骨がスポンジのようになっているため、麻酔が効きやすく、 骨が柔らかいため、下よりは抜きやすい。 ただ、術野が狭く、見えずらいため、深い位置や、歯がかけたりすると器具が入れずらく、抜きずらいこともあります。
たまに、上顎の骨と癒着して抜歯時に骨が付着してくることがあります。抜歯後、抜いた歯と付着した骨を見せると、患者さんは驚き、不安、不信感をもたれる場合がありますが、余程、力まかせに抜かないかぎり、薬を少し長めに飲めば、自然に治癒します。
この場合、通常よりも、痛みは強く、長引くこともあります。 歯の根が複数あり、複雑な形態をしていて、骨を抱きかかえている場合も、抜歯時に骨がついてくることがあります。
このような状態が事前に確認できればいいのですが、すべて読み切れるわけではありません。(レントゲンから骨と歯の隙間が無い時や歯根が複雑な時は上記のような事が起こりうる可能性が高くなるのは、少し推察できます。 )

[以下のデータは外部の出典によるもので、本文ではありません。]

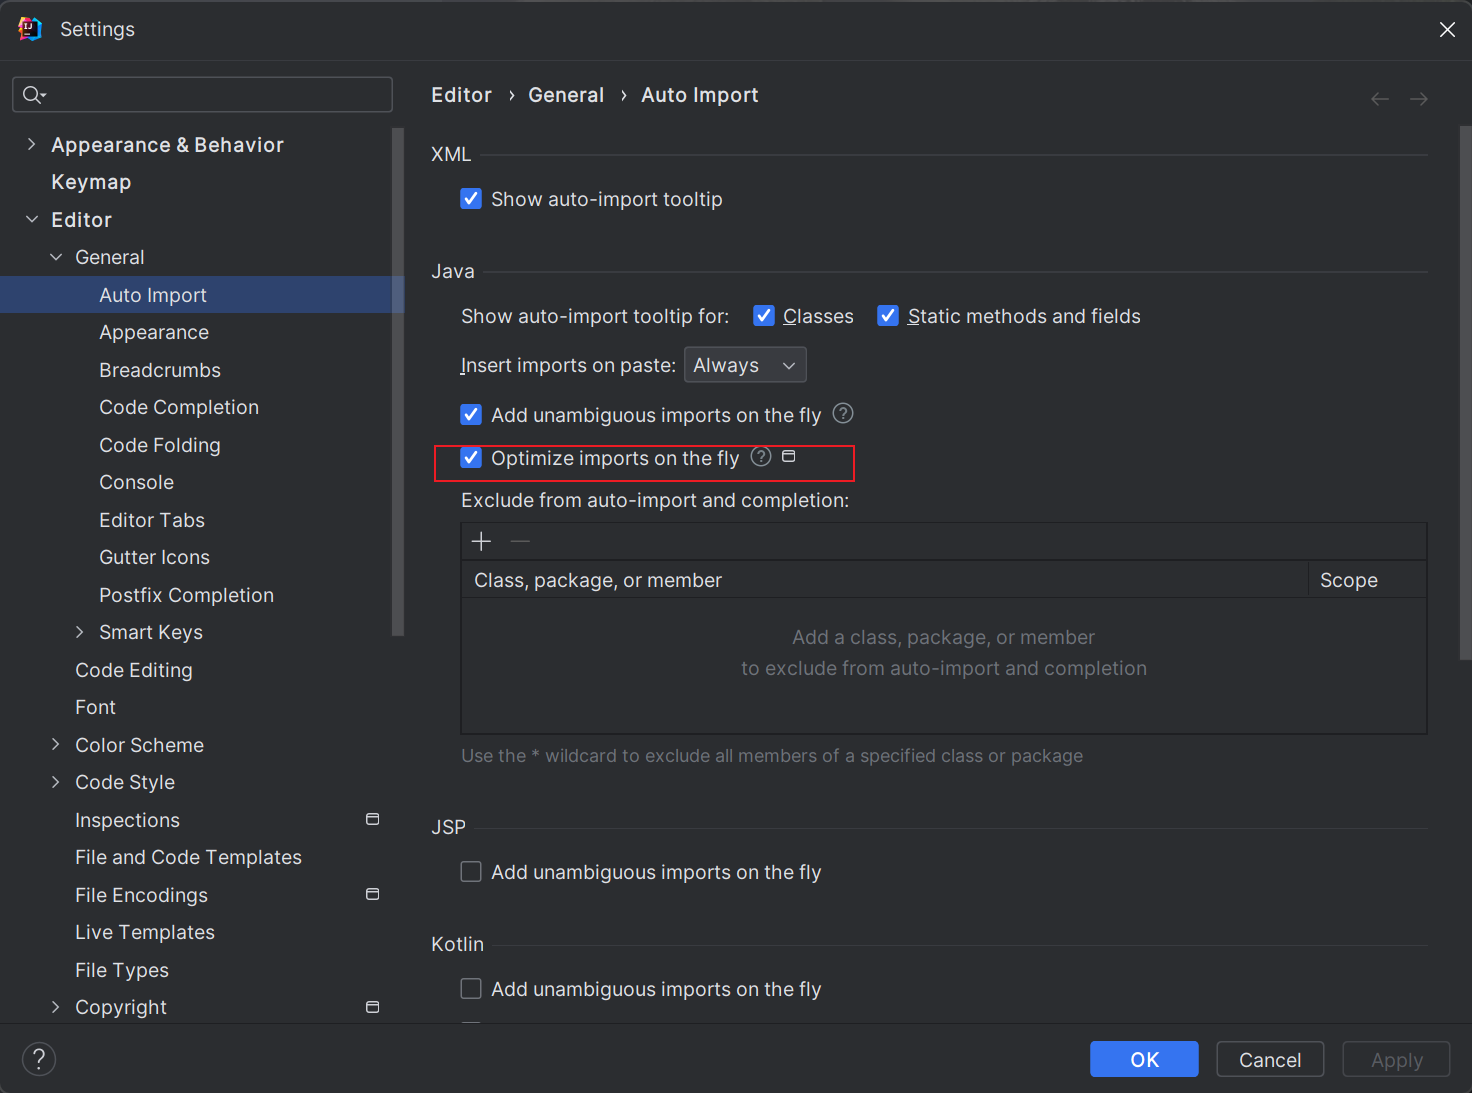Open the Keymap settings page
This screenshot has width=1472, height=1093.
coord(91,182)
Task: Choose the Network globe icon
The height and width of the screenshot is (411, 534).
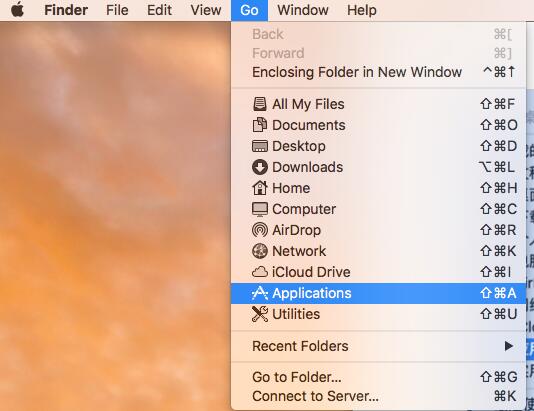Action: tap(260, 251)
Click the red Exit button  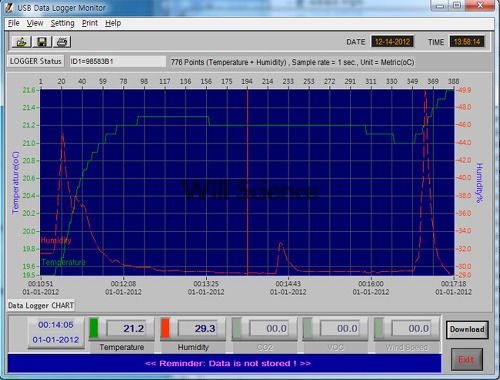[x=467, y=359]
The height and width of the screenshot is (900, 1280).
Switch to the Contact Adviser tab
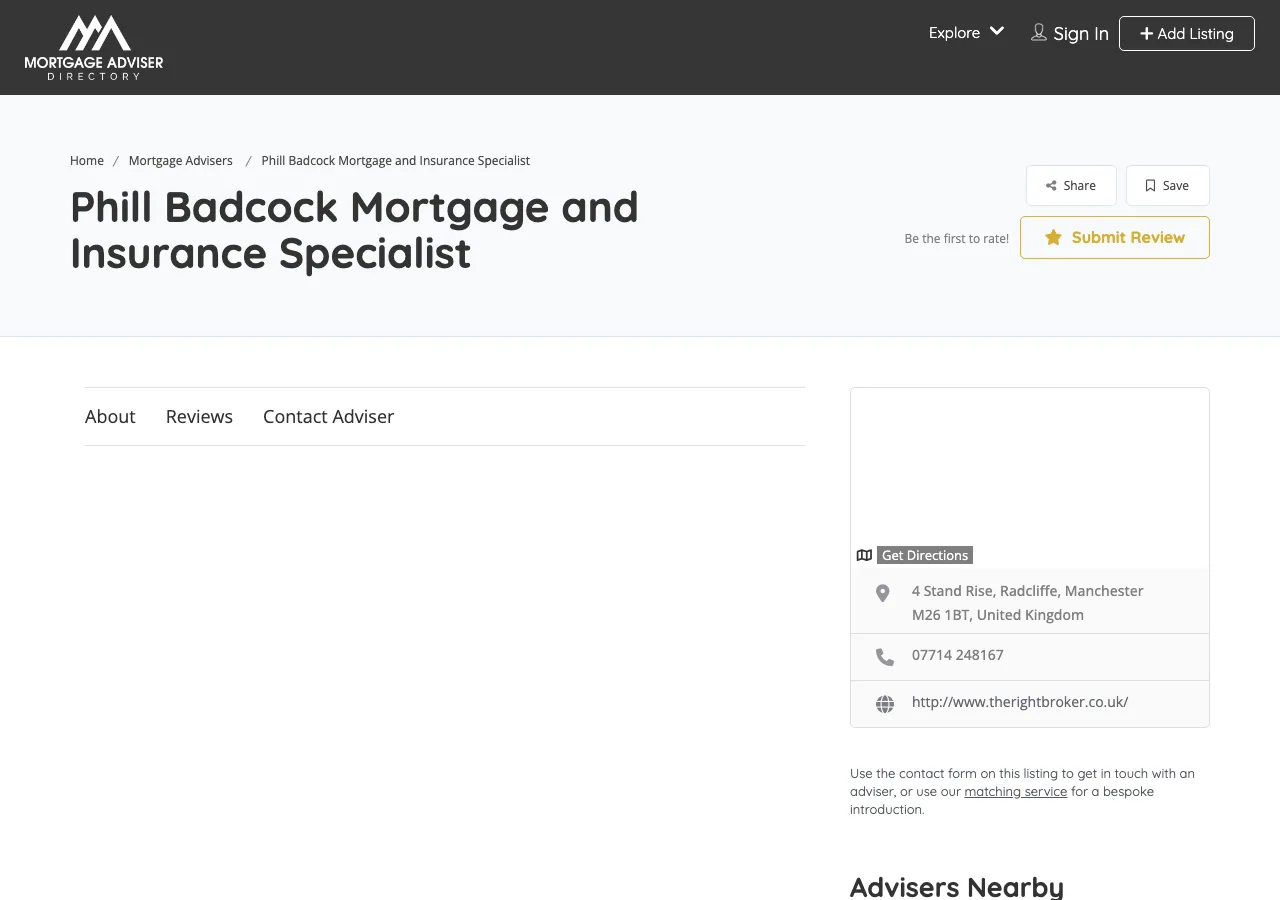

また、親知らずの歯根が、目の下の空洞(上顎洞)と交通していることがあり、抜歯後、鼻から息がもれる感じがします。(耳抜きができません)
対処法はコラーゲン繊維を入れ、縫合したり、プラスチックで封鎖します。 そして、感染防止のために長めに抗生剤を服用していただきます。

痛みはほとんどありません。 注意事項として、強く鼻をかんだり、プールなど、圧がかかることを避けて頂きます。
この目の下の空洞に歯を入れてしまうこともあります(上顎洞への迷入)。
対処法として、少し穴を広げ生理食塩水で中を洗います。または、その場でジャンプしてもらいます。 それでも、出てこない時は、大学病院などで、ファイバースコープでとります。
一般的に、痛み、腫れも強くありません。 痛みの期間は1・2~7日位です。